Due to loss aversion, people tend to be much more sensitive to losses than gains. Much moreso.
So, it can be interesting to model how people react to losses and potential losses and contrast that to how they react to gains and potential gains.
The first thing we can look at are incremental progressive results -- that's adding 30 minutes of focused work to your day on the most important project you've got in your life, vs. adding in eating a stack of candy bars in one sitting a couple times a week.
With either of those actions, you don't see much big change immediately. But the person who regularly chips away at important projects winds up with a huge stack of interesting things they've done and further opportunities to do more, plus greater pride in their work and enhanced quality of life.
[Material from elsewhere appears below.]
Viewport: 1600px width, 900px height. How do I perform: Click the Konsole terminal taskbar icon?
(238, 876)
Whereas going through a stack of candy bars doesn't hurt so much immediately, but leads to lower energy and more lethargy and worse overall health and feeling over time.
People are quite bad at this. Hence, most people don't devote regular time to an important project that they're passionate about. And the obesity rates in the developed world are rising rapidly.
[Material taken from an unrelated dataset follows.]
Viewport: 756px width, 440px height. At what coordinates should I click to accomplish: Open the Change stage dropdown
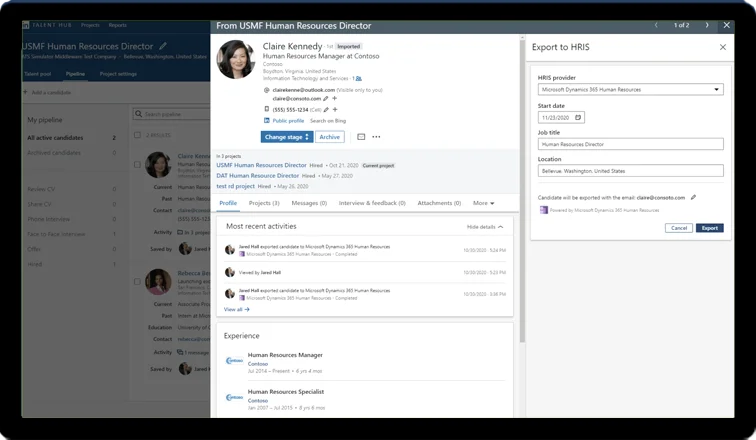click(287, 137)
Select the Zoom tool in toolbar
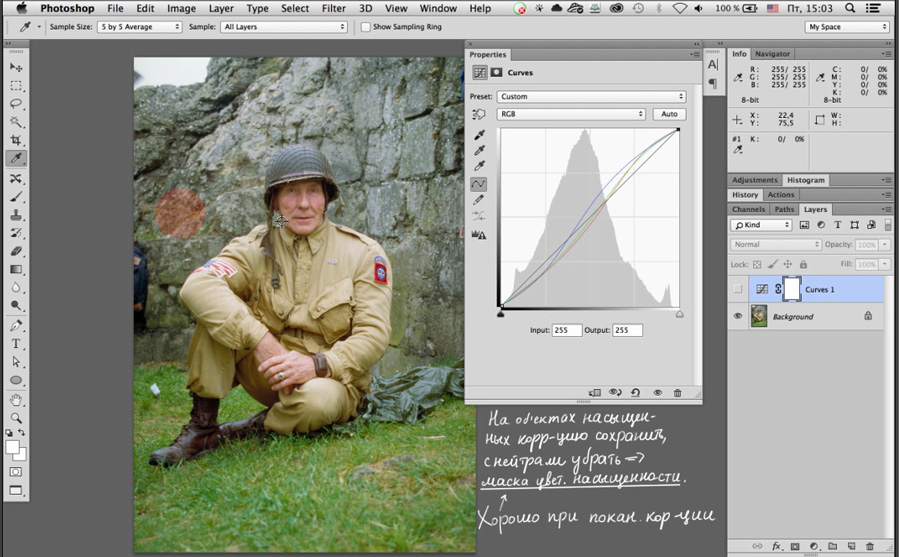900x557 pixels. 16,417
There's more factors to it than just loss aversion, but the need to block out time to the exclusion of easier and more pleasurable things stings right away as a cost (and working through important projects often requires confronting the ego, failing, and otherwise not having a good time in the short term at times) whereas eating candy bars is immediately enjoyable.
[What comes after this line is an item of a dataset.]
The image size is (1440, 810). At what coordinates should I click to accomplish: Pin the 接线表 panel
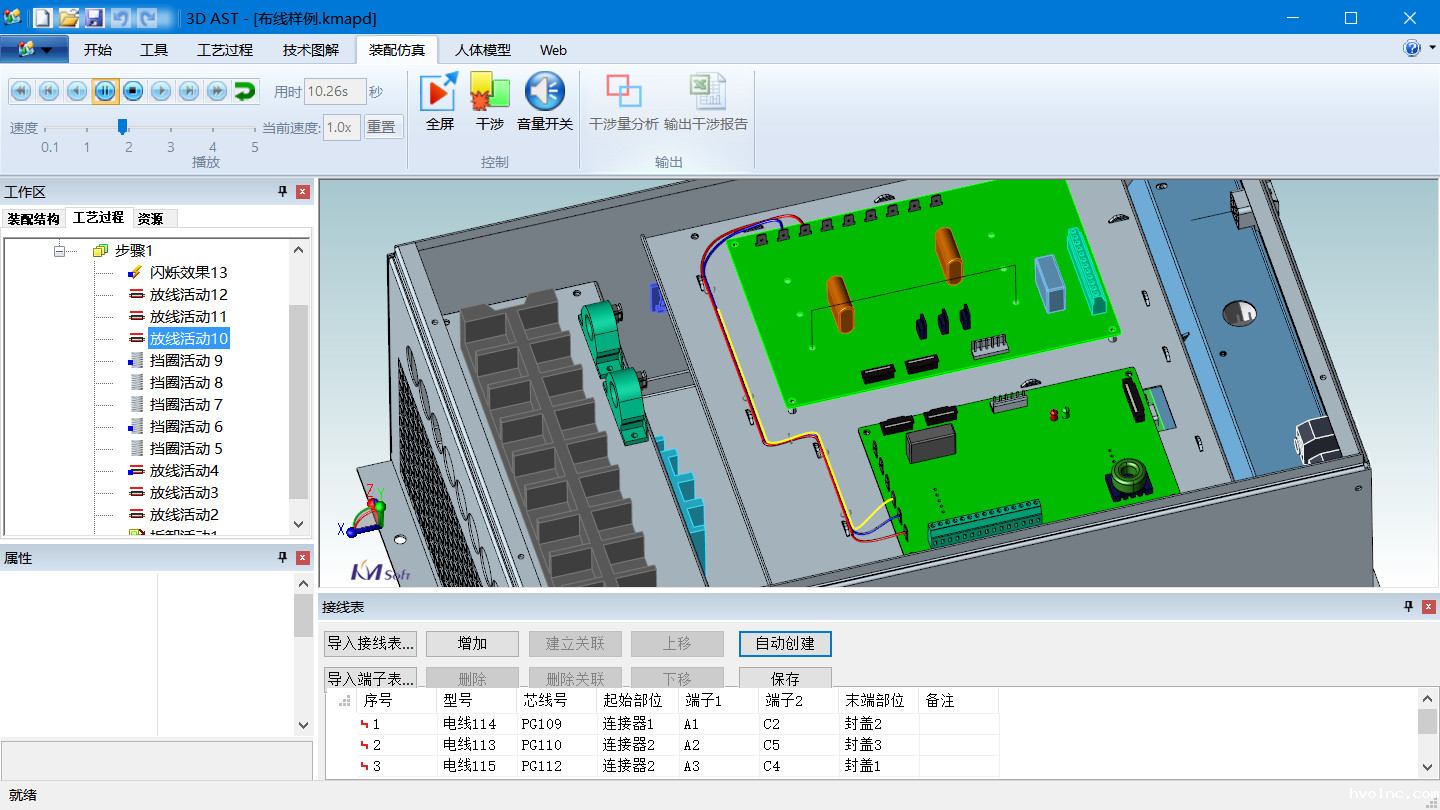1409,607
When the loss is immediate (doing something difficult), that action is often not done. When the loss is distant into the future (worse health, lower energy... at an unknown date) the action often gets taken.
There's no miracle cure to any of this, but there's a few that bear mentioning.
Just being mindful of the situation often helps choose better actions.
Making things more tangible through tracking can help -- what gets measured, gets managed.
Perhaps the best solution is the one Tynan shared with us -- learning to enjoy your day to day work no matter what.
Still, it remains a challenge -- maybe one of the most core challenges of building a really thriving life.